As negociações para o pagamento da propina, conduzida pelo analista Marcial, foram, gravadas secretamente pela Polícia Federal no escritório de Ricardo no Leblon. Os agentes também gravaram encontros suspeitos de Canal em restaurante da Barra da Tijuca. A investigação envolveu também vídeos das reuniões, interceptações telefônica e telemática e comprovantes de transferências internacionais em dinheiro. O trabalho contou com o apoio da Corregedoria da Receita Federal. O MPF apurou ainda que os alvos da extorsão não se limitavam a investigados na Lava-Jato.
O alvo principal da operação de hoje é o auditor fiscal Marco Aurélio da Silva Canal, de 48 anos, supervisor nacional da Equipe Especial de Programação da Lava-Jato. Apontado como chefe do esquema, ele já foi citado nominalmente pelo ministro Gilmar Mendes, do Supremo Tribunal Federal (STF), durante uma entrevista como a pessoa que “coordenou a operação” em que seus dados e de sua mulher, Guiomar Feitosa, foram acessados. Em fevereiro deste ano, a Receita Federal negou que o ministro e Guiomar estivessem sendo investigados pelo órgão.

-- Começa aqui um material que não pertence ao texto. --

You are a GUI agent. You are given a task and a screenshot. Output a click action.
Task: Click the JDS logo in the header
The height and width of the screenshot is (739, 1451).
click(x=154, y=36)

– Eu sei que houve abuso por parte da Receita, e a Receita sabe que houve abuso nesse caso. Mas, tenho curiosidade de saber quem mandou a Receita fazer (a investigação). O que se sabe é que quem coordenou essa operação é um sujeito de nome Marco Aurélio da Silva Canal, que é chefe de programação da Lava-Jato do Rio de Janeiro. Portanto, isso explica um pouco esse tipo de operação e o baixo nível. Às vezes, querem atingir fazendo esse tipo de coisa. Estão incomodados com o quê? Com algum habeas corpus que eu tenha concedido na Lava-Jato? – afirmou o ministro em entrevista no mês de junho à GloboNews em que cita Marco Aurélio.
Quando Gilmar deu as declarações citando vínculo entre Marco Aurélio e a força-tarefa da Lava-Jato no Rio, o auditor fiscal já era investigado pelos próprios procuradores do grupo, que nada podiam falar para rebater a afirmação do ministro. Marco Aurélio foi um dos servidores da Receita que movimentou o dossiê sobre Gilmar. Foi assim que o ministro Alexandre de Moraes se referiu a ele no documento em que determina o depoimento de seis auditores fiscais, entre eles, o próprio Marco Aurélio.
Pelo menos um dos dossiês elaborados pela equipe de auditores que investigou o Gilmar e outros 133 agentes públicos foi enviado para Marco Aurélio, como informa documentos enviados à Procuradoria-Geral da República pela própria Receita Federal. A PGR questionou o órgão sobre a fiscalização feita sobre o ministro bem como a divulgação ilegal de seus dados na imprensa.